Glyph is, at its core, a two-player game. Each side selects three heroes and takes the dice shown on those heroes’ boards along with a starting set of four dice which are available to all the heroes on the team. Each hero has starting cubes added to their board: red for health, green for armour and blue for energy. That’s really all there is to the commendably quick and simple set up.


Each colour of dice is more likely to produce a particular type of glyph: red for war, yellow for money, green for defence, etc. If you play with more players you still only have six heroes on two teams, you just have multiple players on one or both teams. I have to say, although the box says six players, realistically this is a two-player game and I wouldn’t play it at any other player count.
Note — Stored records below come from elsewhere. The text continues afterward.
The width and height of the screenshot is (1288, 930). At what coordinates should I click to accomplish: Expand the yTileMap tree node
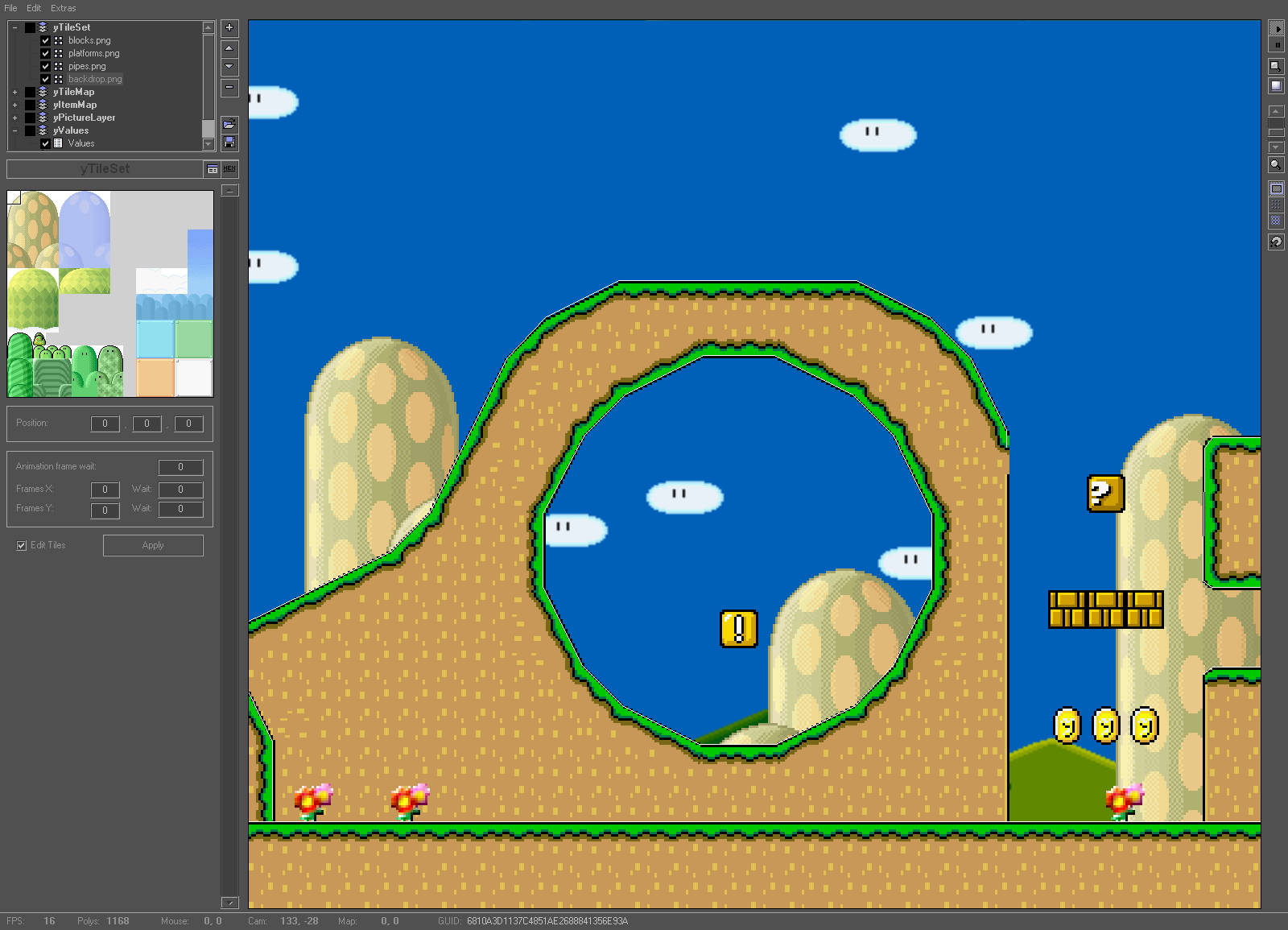pos(14,92)
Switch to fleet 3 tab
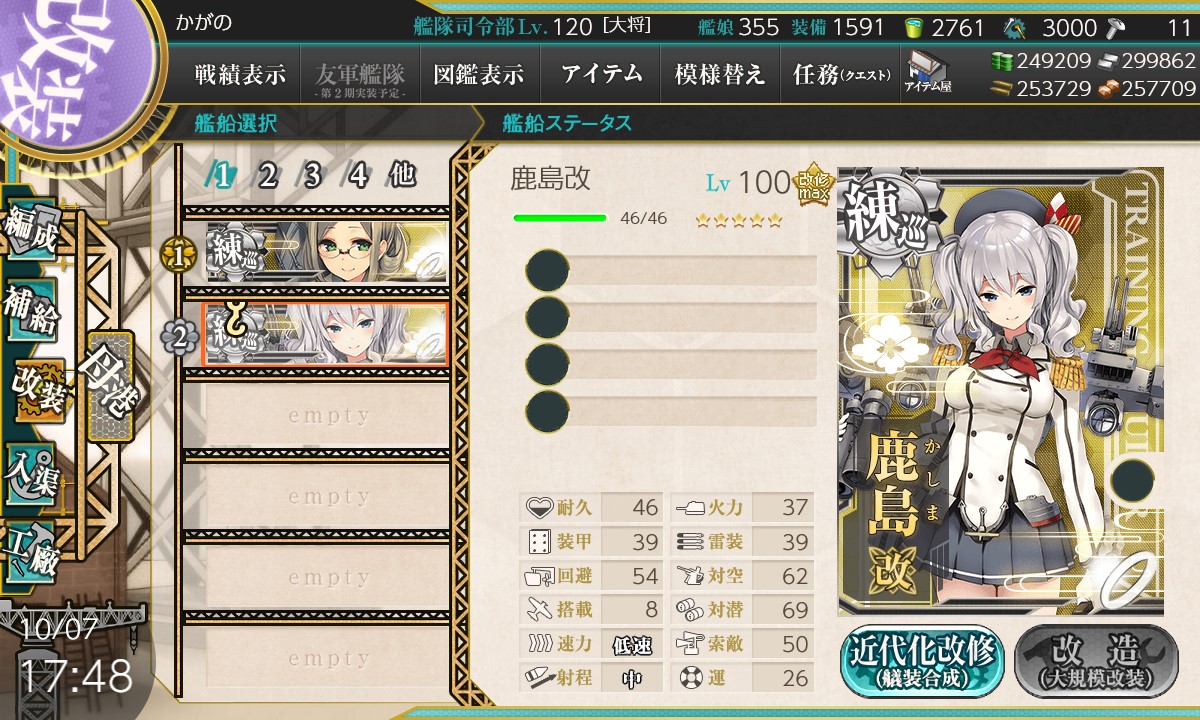Screen dimensions: 1200x720 point(311,176)
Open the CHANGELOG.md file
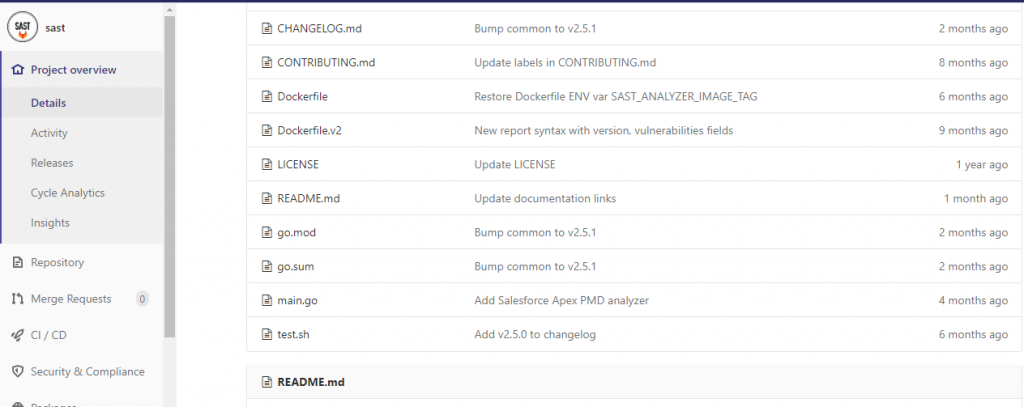This screenshot has width=1024, height=407. [x=317, y=29]
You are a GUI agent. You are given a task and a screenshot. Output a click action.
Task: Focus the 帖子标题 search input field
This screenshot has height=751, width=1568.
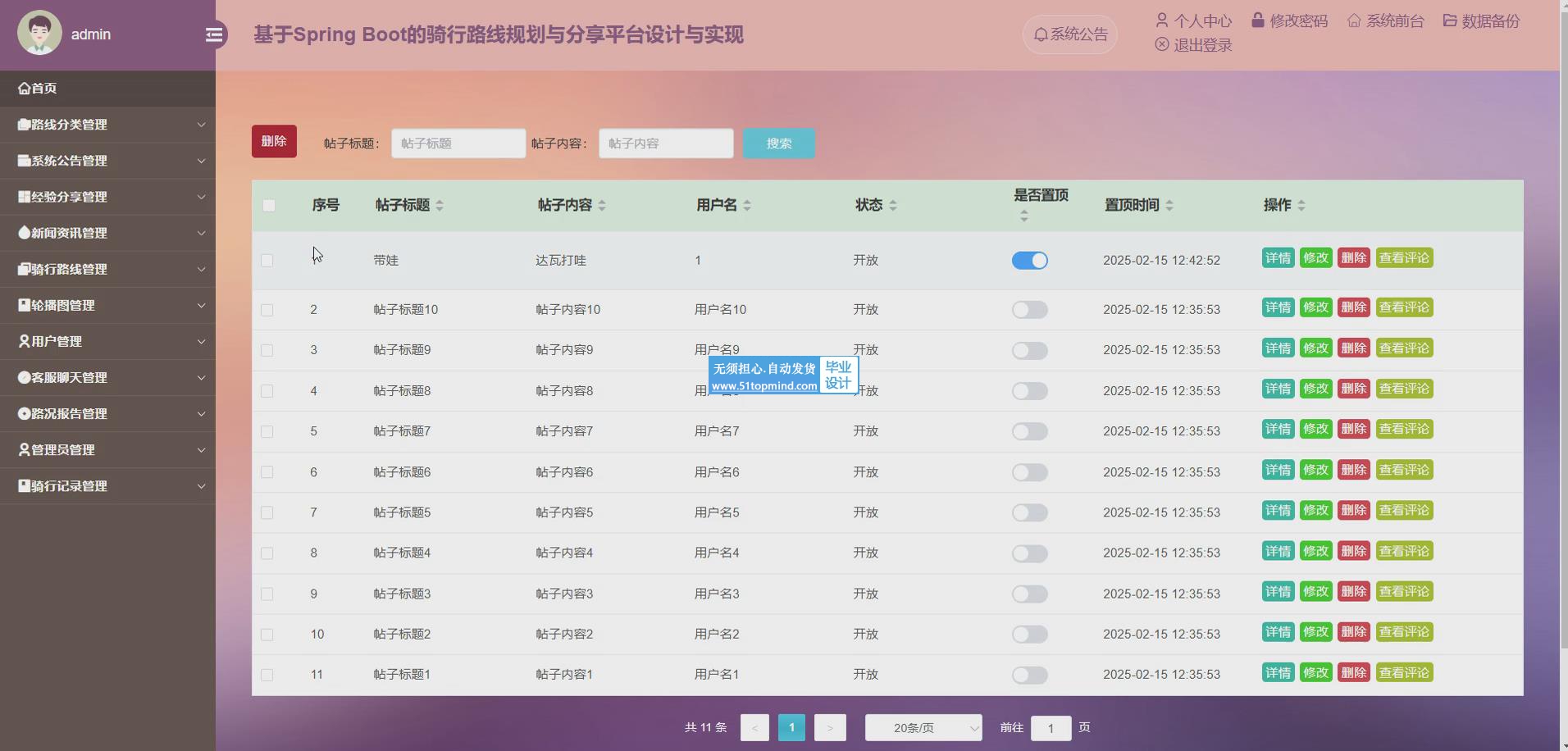tap(458, 143)
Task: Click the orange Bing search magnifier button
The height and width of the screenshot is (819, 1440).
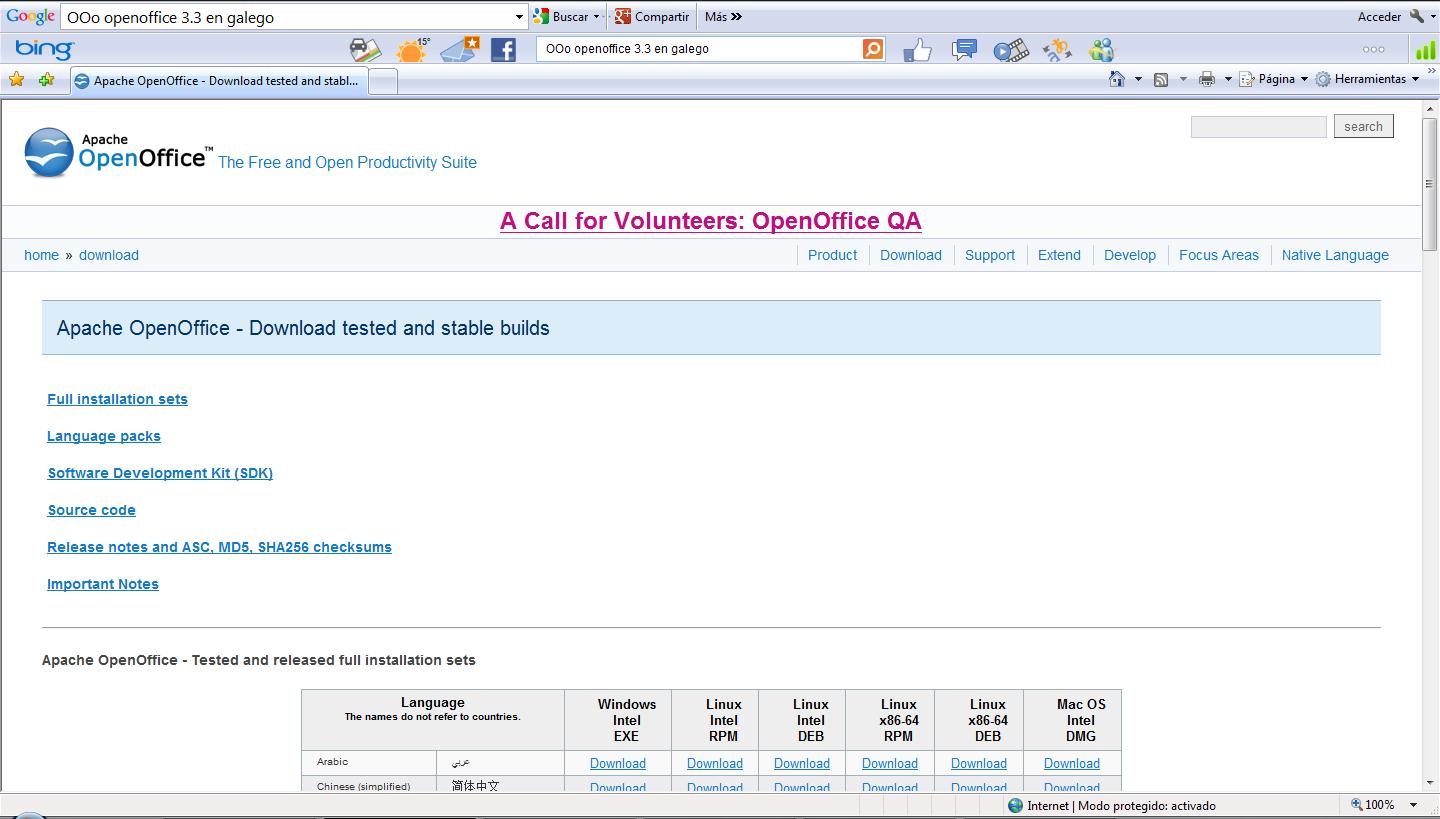Action: [873, 49]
This is a dice-rolling game; nothing more, nothing less. Each turn, you select one of your three heroes and a set of dice from those on your player board and the pool available to your team. You can roll up to four dice, although you can add an extra two dice to the pool for each point of energy (the blue resource) that you discard. You have the option to reroll any or all of the dice. You then take one primary action, which could involve:

  • one of the unique character actions on your hero’s board, matching the glyphs rolled to those required by the action; or

  • a basic attack reducing one of your opponent’s hero's armour and potentially taking their health down by one point; or

  • an ability listed on a card similar to a unique character ability.

Once the player has taken a primary action, they can then take multiple secondary actions. These include purchasing one of the cards on offer, which can add dice to the available pool for either the hero or the entire team. Players continue to take turns back and forth until one team is defeated, and to the victor the spoils...



Fantasy-themed Yahtzee with some bells and whistles, pretty much sums up Glyph. Now that isn’t a negative per se. However, the problem is that there are not really enough interesting decisions to make, or indeed much agency in the game. Sure you can decide to roll more dice in your pool, and you can aim to deploy certain character abilities, but it requires a degree of luck, particularly to trigger the more powerful abilities. That said, it is possible to mitigate the dice rolls to a degree and to coordinate between the heroes to achieve a particular result. The problem is that the abilities just don’t feel that important.


The rules are also not wholly clear in all circumstances. For example, one character’s ability talks about adding defence tokens to a character’s board but there are no defence tokens in the box. Other card abilities have you roll white dice, but in my game all the white dice were in use on players' boards. This was not a big issue but just an example of some slight rules ambiguities and edge-case scenarios.


With games typically taking 90-120 minutes to play, Glyph runs long in relation to the amount of randomness involved. An unusual feature of Glyph is that you know precisely how much damage is required to defeat an opponent and win the game. Many other games keep at least part of the scoring opaque so as not to discourage players who are not winning. Glyph, with its transparency on the state of the game, and a rule that states that a basic attack can only ever do one damage, means it's tough to come from behind for the win. Consequently, once a side has the lead, particularly after they have just defeated an opponent hero, there is a tendency to create a runaway leader scenario and this can lead to the last hour feeling like a procession to the inevitable victory.